─── Input for this task ───
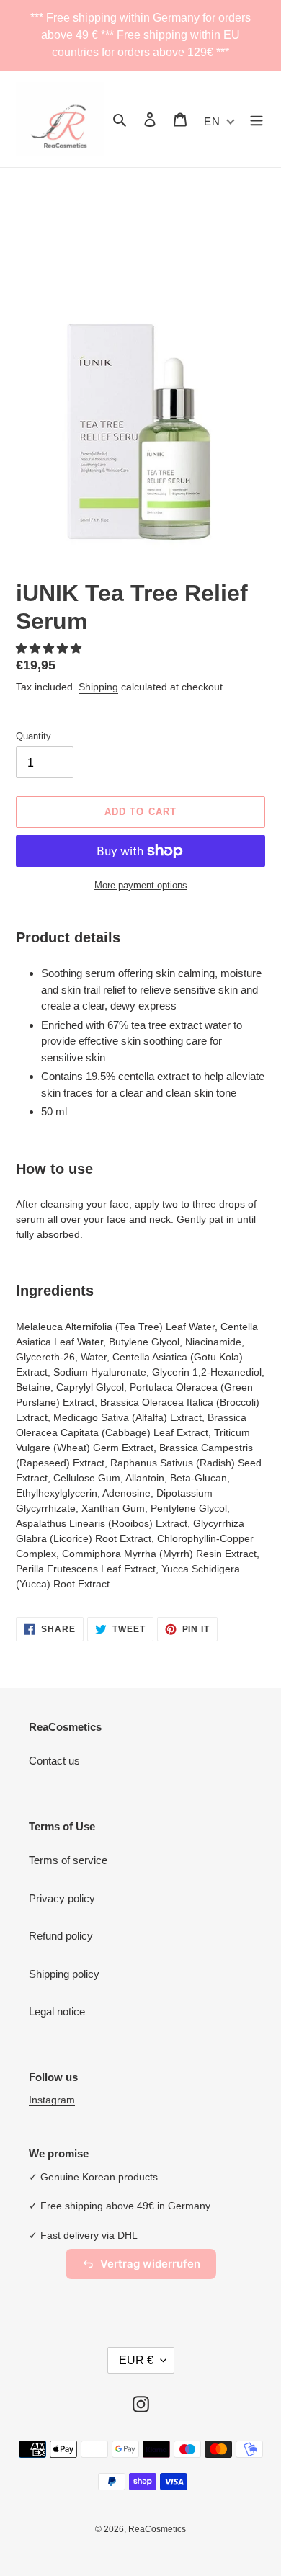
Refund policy (61, 1936)
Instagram (52, 2099)
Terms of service (68, 1860)
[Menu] (256, 119)
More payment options (140, 885)
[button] (50, 648)
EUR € (136, 2360)
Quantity (33, 736)
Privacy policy (62, 1898)
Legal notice (57, 2011)
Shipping (98, 686)
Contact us (54, 1761)
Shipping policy (64, 1974)
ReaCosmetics (157, 2529)
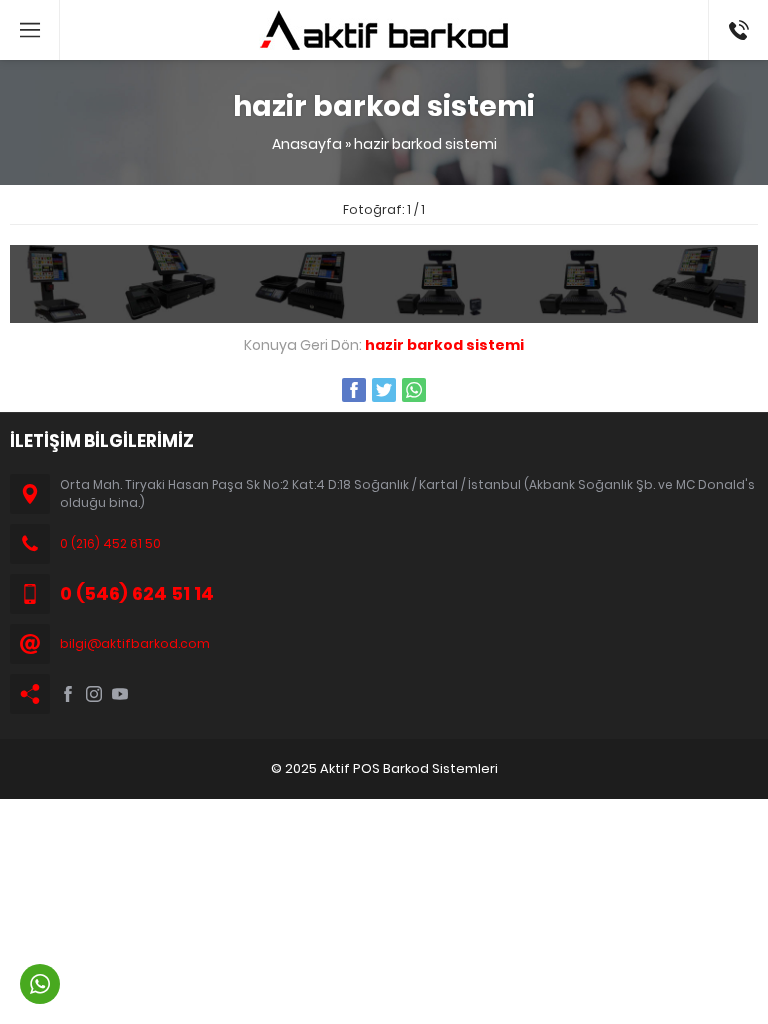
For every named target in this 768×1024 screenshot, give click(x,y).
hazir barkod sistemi (425, 144)
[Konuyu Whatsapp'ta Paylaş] (414, 390)
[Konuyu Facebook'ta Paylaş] (354, 390)
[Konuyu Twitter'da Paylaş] (384, 390)
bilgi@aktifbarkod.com (135, 643)
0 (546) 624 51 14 (738, 20)
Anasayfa (307, 144)
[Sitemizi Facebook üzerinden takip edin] (68, 694)
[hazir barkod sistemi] (384, 312)
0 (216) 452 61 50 (110, 543)
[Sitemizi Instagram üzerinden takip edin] (94, 694)
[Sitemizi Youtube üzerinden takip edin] (120, 694)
───
**Try it:** Repeat all of the entries above word for word and omit the pictures.

**Output of the task:**
Refund policy (61, 1936)
Instagram (52, 2099)
Terms of service (68, 1860)
[Menu] (256, 119)
More payment options (140, 885)
[button] (50, 648)
EUR € (136, 2360)
Quantity (33, 736)
Privacy policy (62, 1898)
Legal notice (57, 2011)
Shipping (98, 686)
Contact us (54, 1761)
Shipping policy (64, 1974)
ReaCosmetics (157, 2529)
For every named target in this 768×1024 screenshot, give click(x,y).
hazir barkod sistemi (425, 144)
[Konuyu Whatsapp'ta Paylaş] (414, 390)
[Konuyu Facebook'ta Paylaş] (354, 390)
[Konuyu Twitter'da Paylaş] (384, 390)
bilgi@aktifbarkod.com (135, 643)
0 (546) 624 51 14 (738, 20)
Anasayfa (307, 144)
[Sitemizi Facebook üzerinden takip edin] (68, 694)
[hazir barkod sistemi] (384, 312)
0 (216) 452 61 50 (110, 543)
[Sitemizi Instagram üzerinden takip edin] (94, 694)
[Sitemizi Youtube üzerinden takip edin] (120, 694)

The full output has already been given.